RECORDS PROVIDED:
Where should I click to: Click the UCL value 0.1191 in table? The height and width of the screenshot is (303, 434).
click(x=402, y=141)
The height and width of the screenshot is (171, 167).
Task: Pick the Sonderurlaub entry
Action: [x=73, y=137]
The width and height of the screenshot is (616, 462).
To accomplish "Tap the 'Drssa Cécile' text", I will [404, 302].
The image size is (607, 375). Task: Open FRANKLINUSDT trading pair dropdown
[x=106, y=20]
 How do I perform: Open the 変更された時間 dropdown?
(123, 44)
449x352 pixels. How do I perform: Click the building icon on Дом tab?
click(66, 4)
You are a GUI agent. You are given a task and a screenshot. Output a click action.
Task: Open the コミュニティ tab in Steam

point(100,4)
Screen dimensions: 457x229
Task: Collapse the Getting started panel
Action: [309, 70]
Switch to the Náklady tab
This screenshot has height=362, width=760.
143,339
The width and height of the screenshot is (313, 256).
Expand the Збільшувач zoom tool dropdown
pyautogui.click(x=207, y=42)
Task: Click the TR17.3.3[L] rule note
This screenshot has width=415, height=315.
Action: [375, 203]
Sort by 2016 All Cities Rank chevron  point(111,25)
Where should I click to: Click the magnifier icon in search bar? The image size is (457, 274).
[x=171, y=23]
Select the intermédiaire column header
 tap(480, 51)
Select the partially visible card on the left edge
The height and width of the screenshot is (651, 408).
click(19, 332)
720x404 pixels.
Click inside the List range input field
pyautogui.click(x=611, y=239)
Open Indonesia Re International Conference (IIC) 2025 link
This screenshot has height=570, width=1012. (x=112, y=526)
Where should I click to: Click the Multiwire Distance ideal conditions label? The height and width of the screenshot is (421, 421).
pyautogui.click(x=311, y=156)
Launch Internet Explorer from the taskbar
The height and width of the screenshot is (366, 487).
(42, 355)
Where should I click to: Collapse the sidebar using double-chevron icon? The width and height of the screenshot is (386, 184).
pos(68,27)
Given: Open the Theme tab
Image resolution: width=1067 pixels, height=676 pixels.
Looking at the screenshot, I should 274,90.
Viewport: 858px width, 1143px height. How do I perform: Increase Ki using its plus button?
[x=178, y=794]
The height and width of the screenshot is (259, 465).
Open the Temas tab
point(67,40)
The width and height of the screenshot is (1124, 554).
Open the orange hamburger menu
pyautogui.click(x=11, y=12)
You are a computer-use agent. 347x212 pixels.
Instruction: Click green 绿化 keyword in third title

TASK TO CARRY OUT:
The response should consist of the entries, retyped exactly and in full.

SOLUTION FOR THIS EXERCISE:
Where should I click to: Click the UCL value 0.1191 in table? The height and width of the screenshot is (303, 434).
click(x=402, y=141)
The height and width of the screenshot is (171, 167).
Task: Pick the Sonderurlaub entry
Action: [x=73, y=137]
The width and height of the screenshot is (616, 462).
To accomplish "Tap the 'Drssa Cécile' text", I will [404, 302].
The image size is (607, 375). Task: Open FRANKLINUSDT trading pair dropdown
[x=106, y=20]
 How do I perform: Open the 変更された時間 dropdown?
(123, 44)
449x352 pixels. How do I perform: Click the building icon on Дом tab?
click(66, 4)
You are a GUI agent. You are given a task and a screenshot. Output a click action.
Task: Open the コミュニティ tab in Steam

point(100,4)
Screen dimensions: 457x229
Task: Collapse the Getting started panel
Action: [309, 70]
Switch to the Náklady tab
This screenshot has height=362, width=760.
143,339
The width and height of the screenshot is (313, 256).
Expand the Збільшувач zoom tool dropdown
pyautogui.click(x=207, y=42)
Task: Click the TR17.3.3[L] rule note
This screenshot has width=415, height=315.
Action: [375, 203]
Sort by 2016 All Cities Rank chevron  point(111,25)
Where should I click to: Click the magnifier icon in search bar? The image size is (457, 274).
[x=171, y=23]
Select the intermédiaire column header
 tap(480, 51)
Select the partially visible card on the left edge
The height and width of the screenshot is (651, 408).
click(19, 332)
720x404 pixels.
Click inside the List range input field
pyautogui.click(x=611, y=239)
Open Indonesia Re International Conference (IIC) 2025 link
This screenshot has height=570, width=1012. (x=112, y=526)
Where should I click to: Click the Multiwire Distance ideal conditions label? The height and width of the screenshot is (421, 421).
pyautogui.click(x=311, y=156)
Launch Internet Explorer from the taskbar
The height and width of the screenshot is (366, 487).
(42, 355)
Where should I click to: Collapse the sidebar using double-chevron icon? The width and height of the screenshot is (386, 184).
pos(68,27)
Given: Open the Theme tab
Image resolution: width=1067 pixels, height=676 pixels.
Looking at the screenshot, I should 274,90.
Viewport: 858px width, 1143px height. How do I perform: Increase Ki using its plus button?
[x=178, y=794]
The height and width of the screenshot is (259, 465).
Open the Temas tab
point(67,40)
The width and height of the screenshot is (1124, 554).
Open the orange hamburger menu
pyautogui.click(x=11, y=12)
You are a computer-use agent. 347x212 pixels.
Instruction: Click green 绿化 keyword in third title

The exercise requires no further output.